**Work to complete:**
A - In the weight-loss post, what goal did the writer reach earlier this week?
B - Write the next part of the weight-loss post, picking up after its final sentence.

**Passage for review:**
After getting through probably the 2nd worst experience of my life, 2nd only to losing my dad, I got the desire back last Fall to want to finish what I had started out to do. It all got put back on track thanks to some serious inspiration from "a friend". Then after my car accident in December it got put front seat where it should've been all along. I was truly determined to get my knee and my health back on a healthier trail.
What's my goal victory inspiring this post? Well it's a goal I had set when I first started that I, for the longest time, didn't think I would or even could ever achieve. It was losing 100 pounds. I finally did that earlier this week and I have to say it's happened with silent smiles and pure determination to not stop there! Why were the smiles silent when I saw that I did it - as this should be huge right? Well, I'm still nowhere near being a small girl and the fact that I allowed myself to get as heavy as I did, very depressing and pretty sad when thought about. Yet, smiles from ear to ear as I actually did it. And I'm still going as I have a whole lot more to lose.

**Supplied data:**

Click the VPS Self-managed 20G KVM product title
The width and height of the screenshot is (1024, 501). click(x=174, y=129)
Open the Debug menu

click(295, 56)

**Per-task outputs:**
A - Losing 100 pounds.

B -
I currently have been working out at least 3 days a week at the gym (work just doesn't always allow 5 days) and continuing my elliptical an additional minimum 3 nights a week. Along with walking my girls and of course - riding my bike! Watching what I eat certainly has been stepped up as well but I still like to enjoy things so its moderation and just a boatload of exercise to offset not eating rabbit food and liquids.
Back when I started I seriously was considering the by-pass surgery. I thought that there was no way I could do anything major with out something that drastic. Thanks to my doctor he insisted I see a nutritionist for a bit first. Well doing that showed me that I could do it with out surgery and was encouraging so I opted to not go through with it. Plus at the time, having kids was pretty serious for me and the surgery had many unknowns on its effects.What has losing 100 pounds meant? Well when I started (and girls will get this better than guys but) I was wearing 34W pants which were "snug" to say the least and I swear I had asthma just going up a few stairs. Today, I'm in 24W's that "fit" and I prefer stairs - at least a couple flights anyways (LOL!). I enjoy riding my bike like never before and walking and the elliptical? Way better at reducing stress when ones not dieing after 5 minutes.
Probably closest pic I could find at the heaviest I was.
Back in March with my niece B!
I want to take a few minutes to be sappy (since its my blog and all) and say that I've got some of the most amazing friends. My best friend is now out riding with me on Sundays and will soon be aiming to kick my butt on some of our rides. I've got Miss Heather who helped me get it all started 2 years ago and with out the gym partner then, I certainly would not be this far. I've got Miss Peg and Miss Tina that have been huge cheerleaders and emotional pillows for me to fall on through so much. I've got Red there too being Mr. You Rock Sis that touches the heart. And the list goes on.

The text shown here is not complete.